Porterhouse Oktoberfest

A pint of porter at the Porterhouse (photo by 1gl, from Flickr Creative Commons)
A pint of porter at the Porterhouse (photo by 1gl, from Flickr Creative Commons)

The Porterhouse in Covent Garden is a funny place.

On the one hand, it sets itself up as a beer-lovers paradise, with an extensive beer menu containing pages and pages of text about the integrity, commitment and passion of its founders.

On the other hand, from the time it opens at midday, it starts to fill up with stag-dos, parties of posh people, ex-pats from Canada, New Zealand, Australia and South Africa, and confused looking middle-aged tourists. Most of the clientele — and we were looking — seem to drink wine, Magners, Corona or Porterhouse Chiller. Chiller, by the brewers’ own admission, is the least challenging of their beers (viz, it is very cold and fairly light in flavour).

So, it’s a beer-centred venue which could survive perfectly well if it didn’t bother dishing up any decent beer at all.
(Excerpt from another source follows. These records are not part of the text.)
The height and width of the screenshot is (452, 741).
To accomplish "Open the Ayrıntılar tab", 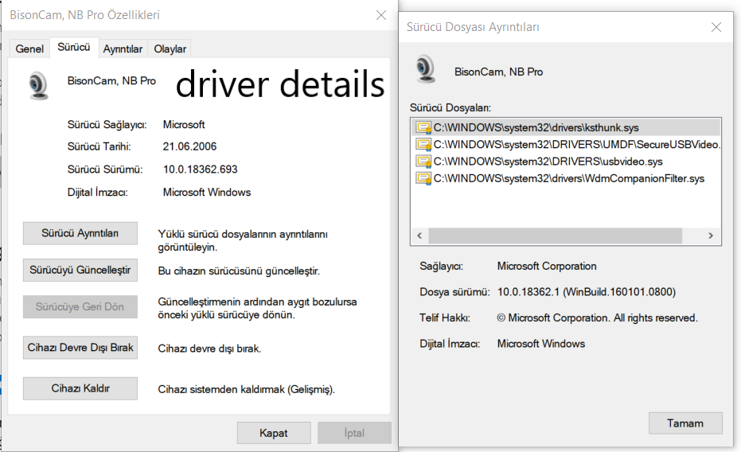I will [x=123, y=49].
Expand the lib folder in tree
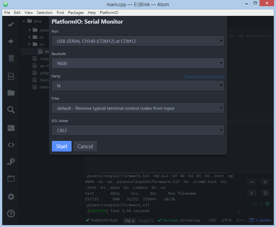Viewport: 276px width, 227px height. [29, 37]
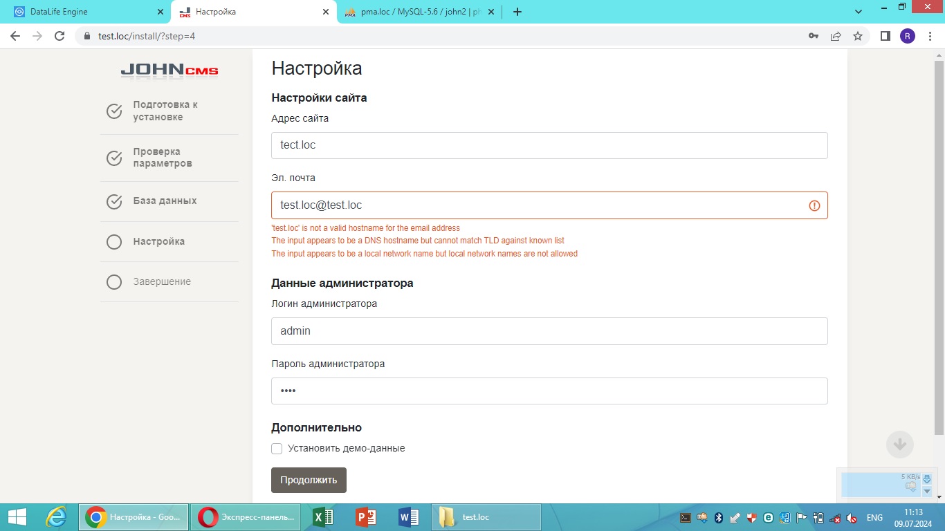
Task: Expand Chrome tab search chevron
Action: (859, 12)
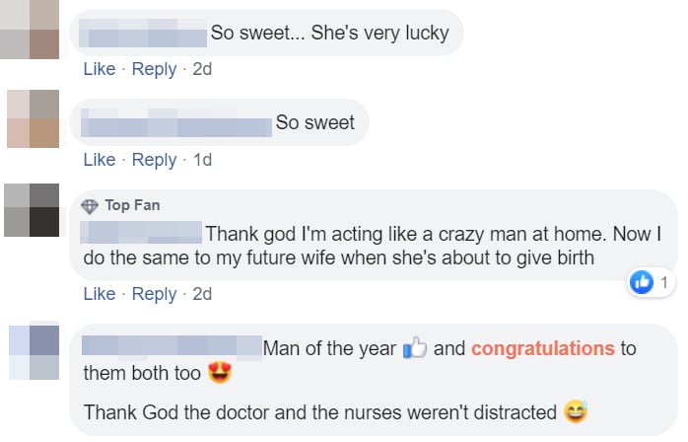Click the '1d' timestamp on second comment
Image resolution: width=688 pixels, height=442 pixels.
click(x=202, y=160)
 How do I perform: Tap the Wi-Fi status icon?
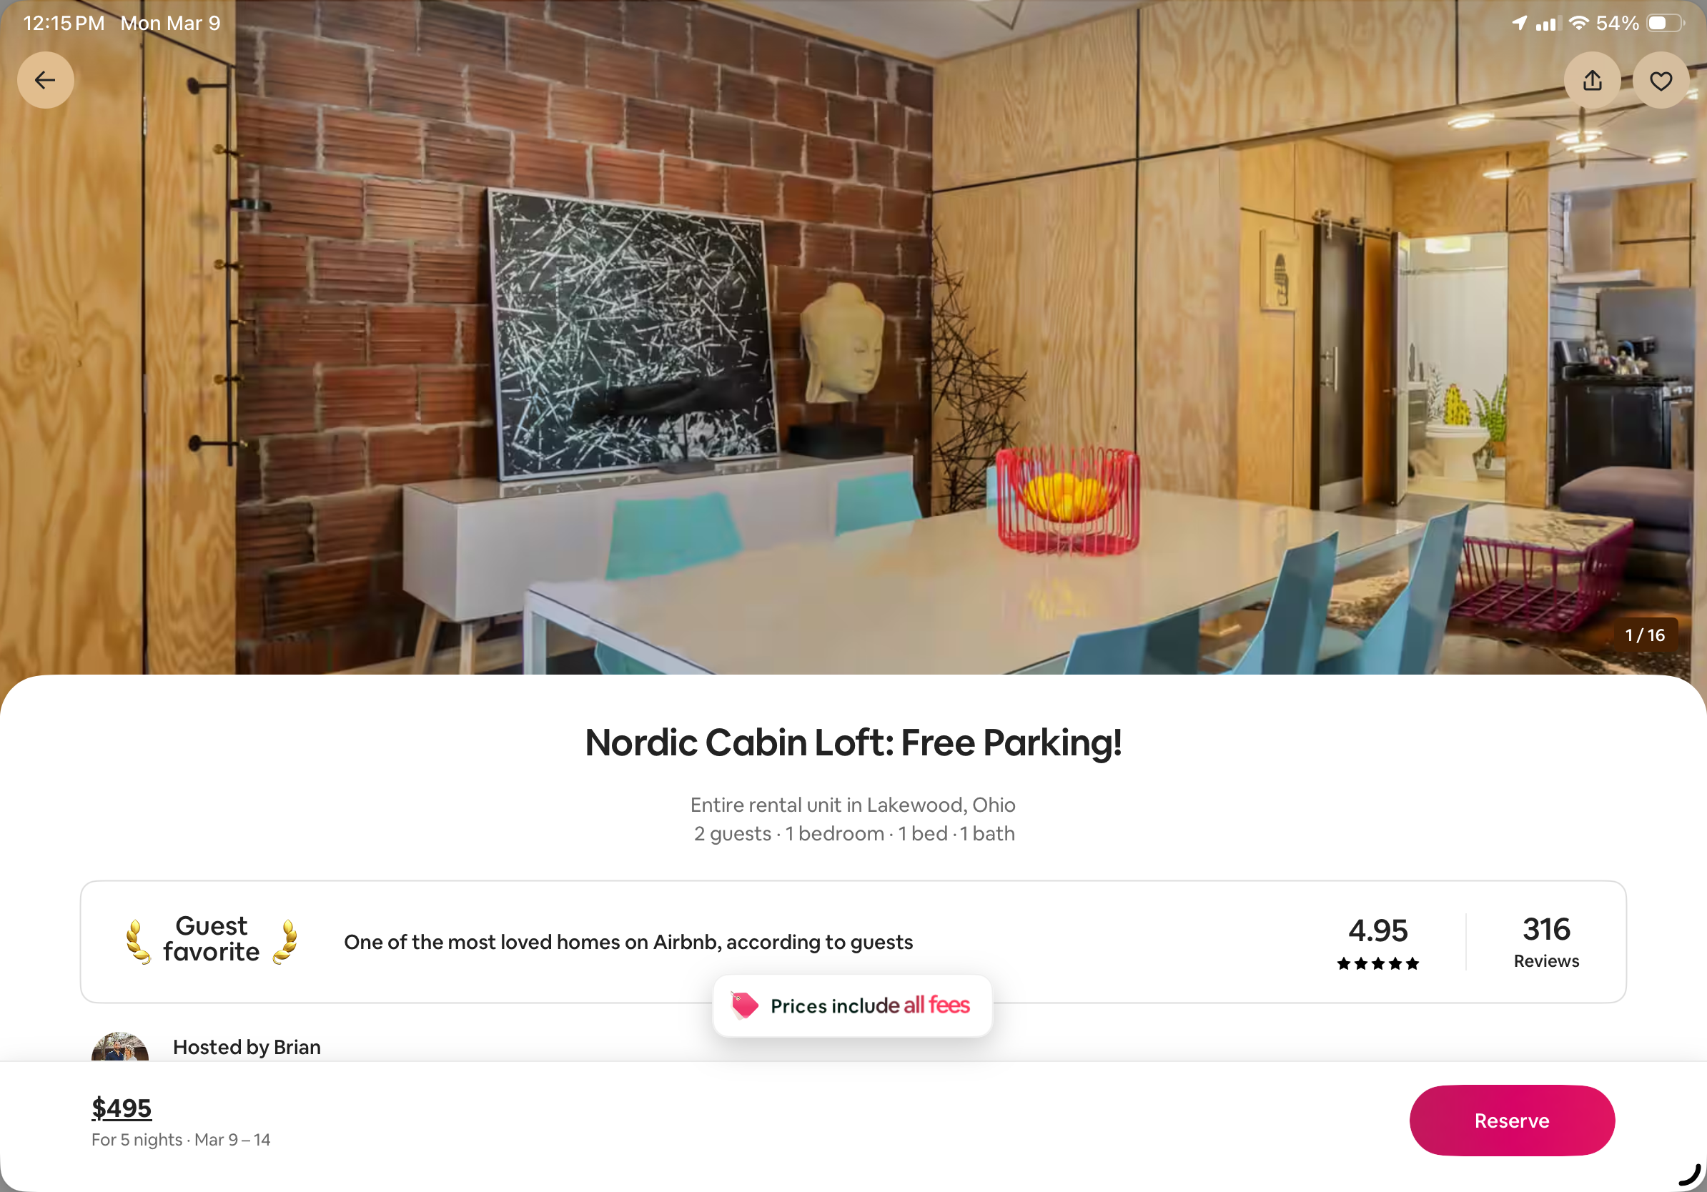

We’ve got a little soft-spot for the place, though, as it was here that we first tried Paulaner Salvator and some other beers that helped to open our eyes a few years ago. This particular trip was prompted by the Beer Nut, who told us that the Porterhouse’s own German-style altbier was on its way, and by his review of said alt.

We weren’t disappointed by the alt — it more than measured up the real thing, which we got to know and love earlier this year, and satisfied our persistent cravings. It was on the bitter, fruity side, similar to the output of the well-respected Duesseldorf brewpubs, and bore no resemblance to the rather burnt-sugar-like commercial alt from Schloesser which we see fairly often in London these days.

While we were there, and being fortunate enough to have a quiet corner to ourselves, we decided to reappraise the rest of the Porterhouse’s home-grown beers. Weird nitro-keg shaving-foam heads aside, the stouts are all pretty impressive compared to Guinness. And that, after all, is the management’s entire focus: beat Guinness. Bailey preferred the deeply bitter Wrassler’s; Boak liked the softer, maltier Oyster Stout. None of the other beers are mind-blowing, but it’s good to see such a range, including three lagers.

Maybe the chaps in charge could turn this venue over to the party people and open another somewhere quieter, where we can appreciate their hard work in the brewery? Perhaps next door to the Greenwich Union?

Photo from 1gl‘s photostream at Flickr, under a Creative Commons license. Thanks, 1gl!

7 thoughts on “Porterhouse Oktoberfest”

  1. I have a feeling that there used to be a branch somewhere in the distant suburbs of London, but I can’t think where.

    Anyway, I definitely agree that the Porterhouse works best when there’s space to think and noise levels to match. The Glasnevin branch, though still cavernous, is still the best of the estate, IMO. And there’s a direct bus from my front door.

  2. I dont get the time i ever need to in London these days, but I have visited this place once and once only – And i quite liked it! It was reccommended by a friend who thought it would be my kind of place…the first thing i saw when i walked in was Anchor Steam on tap. So it got my vote. in return, I forced him to bypass the said ‘chiller’ and order an Anchor, which he did, and then had another.
    So overall a successful afternoon. And for that, The Porterhouse will remain fond for this clueless northerner.